É justamente aqui que mora a chave. A digitalização acelerada tem algo em comum com todas essas tecnologias: depende de energia elétrica. Mas o impacto climático dessa energia não é fixo, ele varia conforme a matriz usada para produzi-la. Se a eletricidade vem do carvão, o dano é grande. Se vem do sol, do vento ou da água, a história muda de figura. 

Hoje, grandes empresas já disputam certificações como a ISO 50001, voltada à gestão eficiente de energia em processos e operações, e desenvolvem métricas específicas para rastrear a eficiência energética de softwares e data centers. Algumas organizações já trabalham para criar padrões que permitam comparar emissões por linha de código ou por hora de processamento. E a pressão por desempenho climático não é retórica: ela já se traduz em investimentos vultosos em novas infraestruturas. O exemplo mais emblemático são os data centers submersos, que vêm sendo testados para aproveitar o ambiente oceânico como sistema natural de refrigeração, buscando ganhos expressivos de eficiência térmica. 

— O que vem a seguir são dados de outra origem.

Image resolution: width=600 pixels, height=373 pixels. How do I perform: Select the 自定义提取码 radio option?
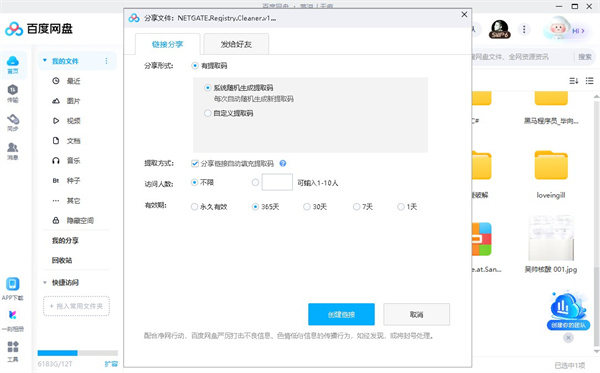coord(208,113)
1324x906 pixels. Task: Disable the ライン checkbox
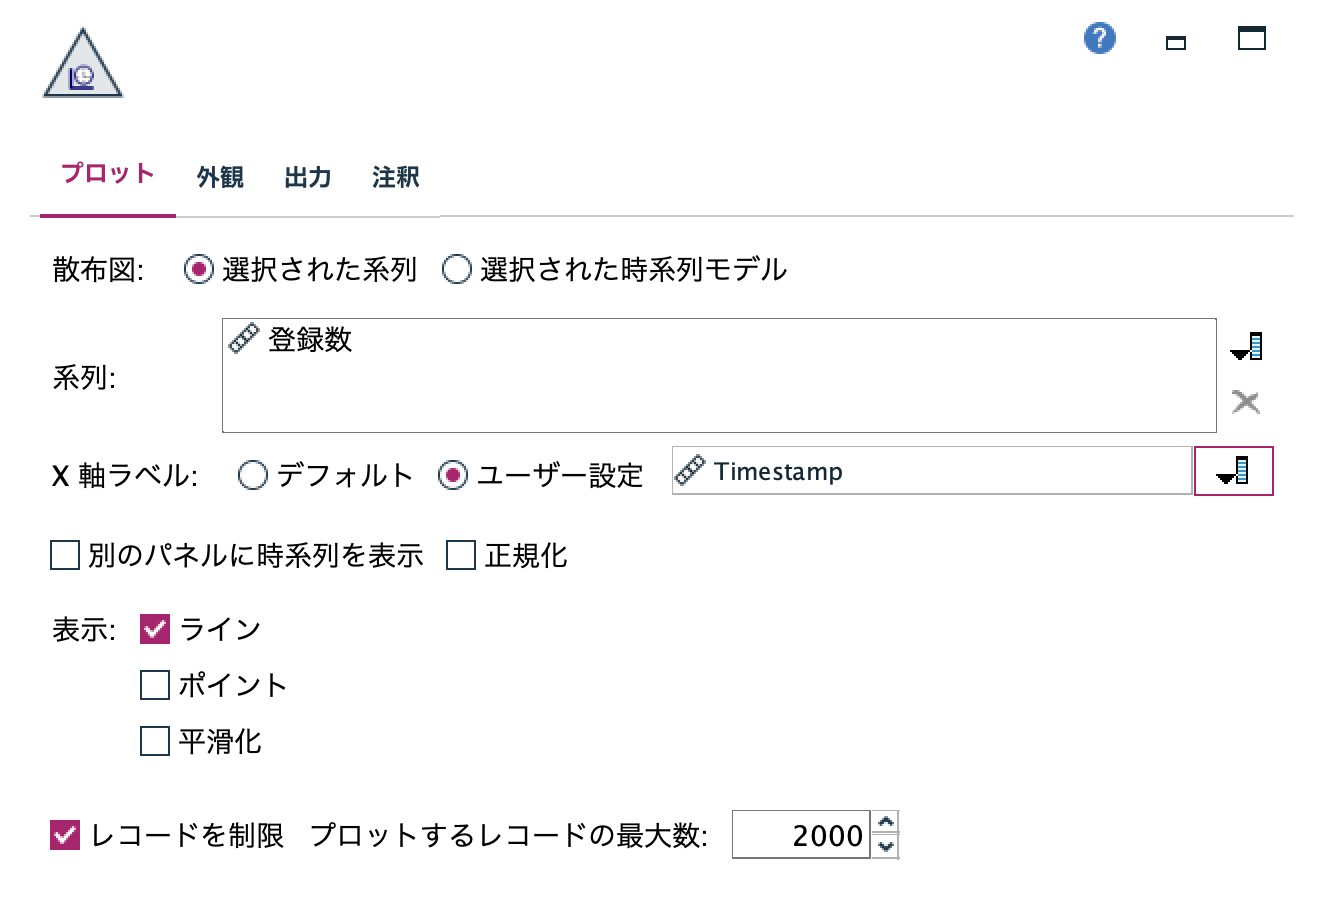(x=154, y=629)
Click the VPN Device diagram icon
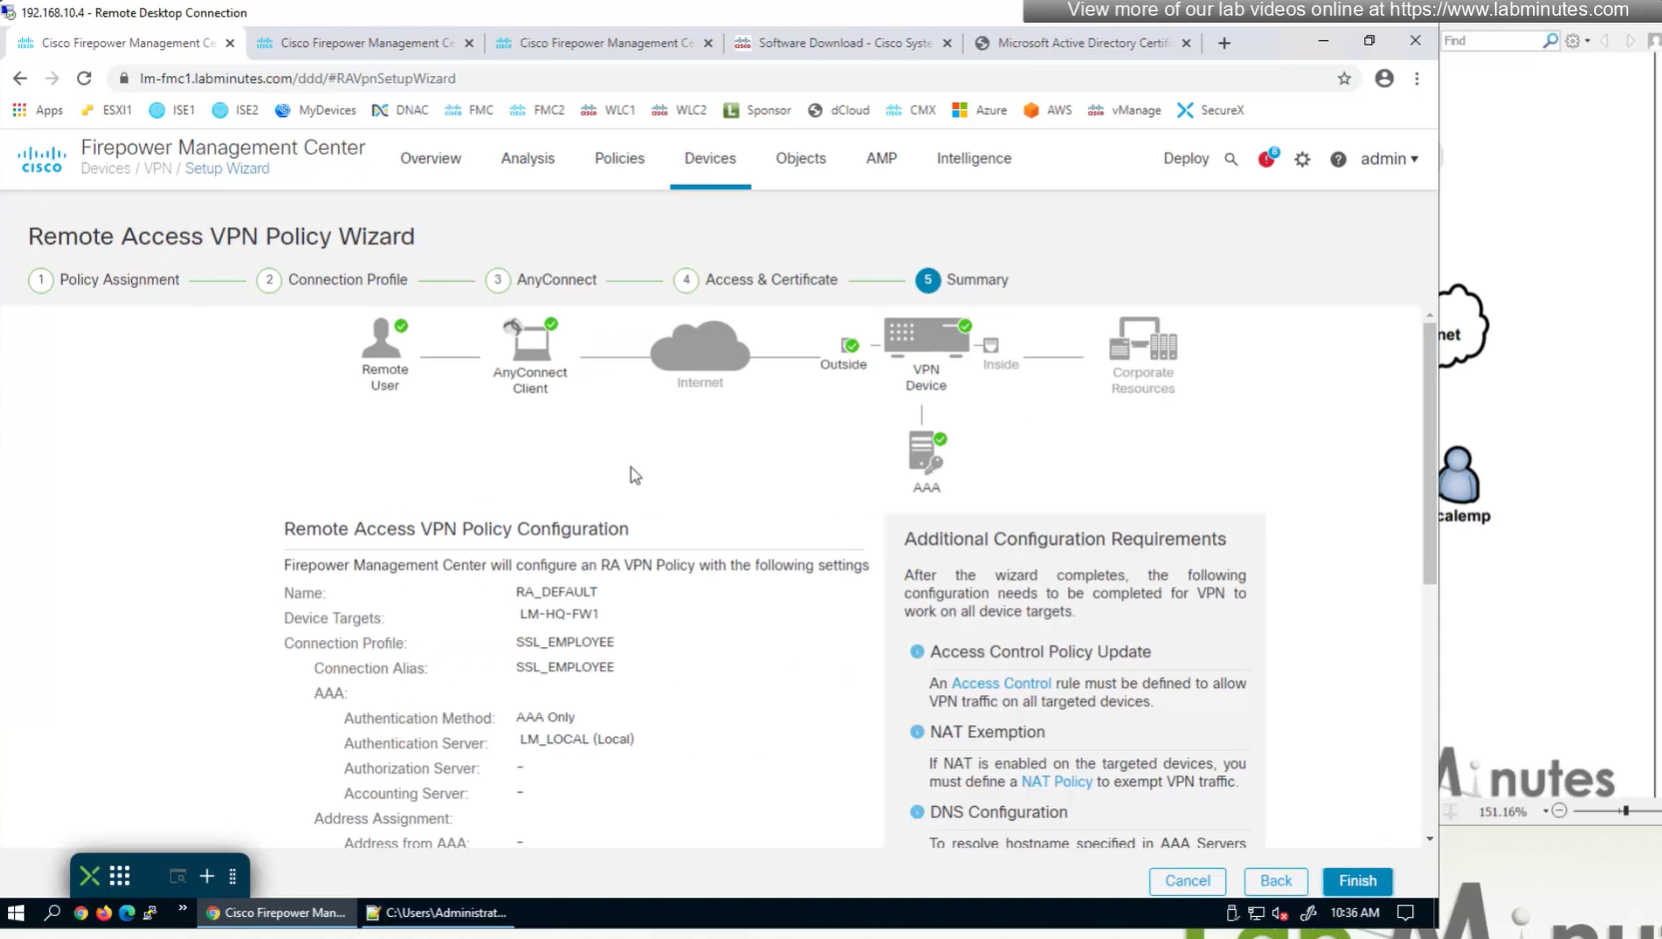1662x939 pixels. [926, 338]
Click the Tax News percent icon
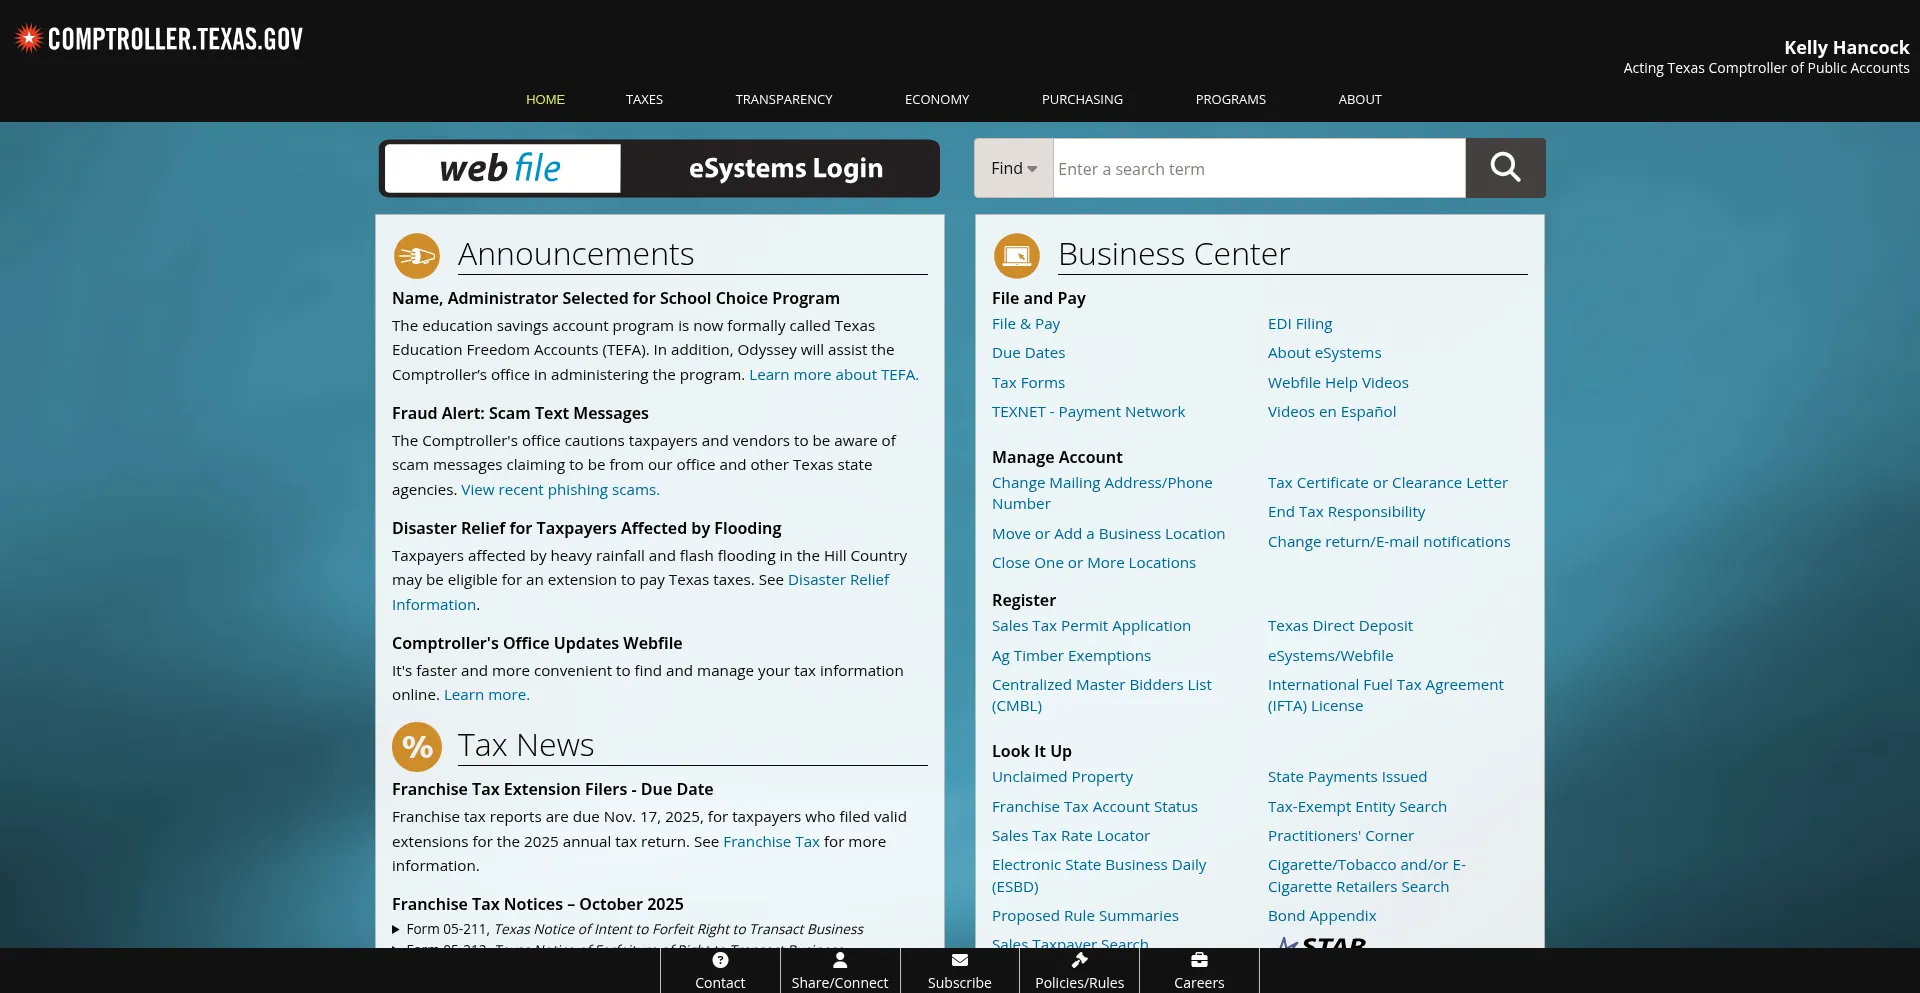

Essa mudança tem implicações geoeconômicas importantes. A localização dos centros de processamento passa a ser influenciada não só pela conectividade ou segurança jurídica, mas também pela matriz energética do país. Nesse cenário, o Brasil possui uma vantagem estrutural: mais de 80% da eletricidade gerada internamente vem de fontes renováveis. Mas isso, por si só, não garante protagonismo. É preciso transformar essa característica em ativo estratégico, com um arcabouço institucional que viabilize investimentos em infraestrutura digital de baixo carbono, com transparência, rastreabilidade e governança climática. 

A computação limpa não é apenas uma ambição ética ou reputacional. É uma nova fronteira de competitividade, e seu impacto dependerá da intencionalidade com que for desenhada, alimentada e expandida. Nesse ecossistema em construção, também temos um papel. Cada vez que usamos a IA com critério, criatividade e propósito para automatizar o que é operacional e liberar tempo para o que importa de verdade, ajudamos a moldar essa tecnologia como aliada da eficiência, do conhecimento e da sustentabilidade. A escala das transformações começa com a clareza sobre o tipo de futuro que estamos, aos poucos, treinando.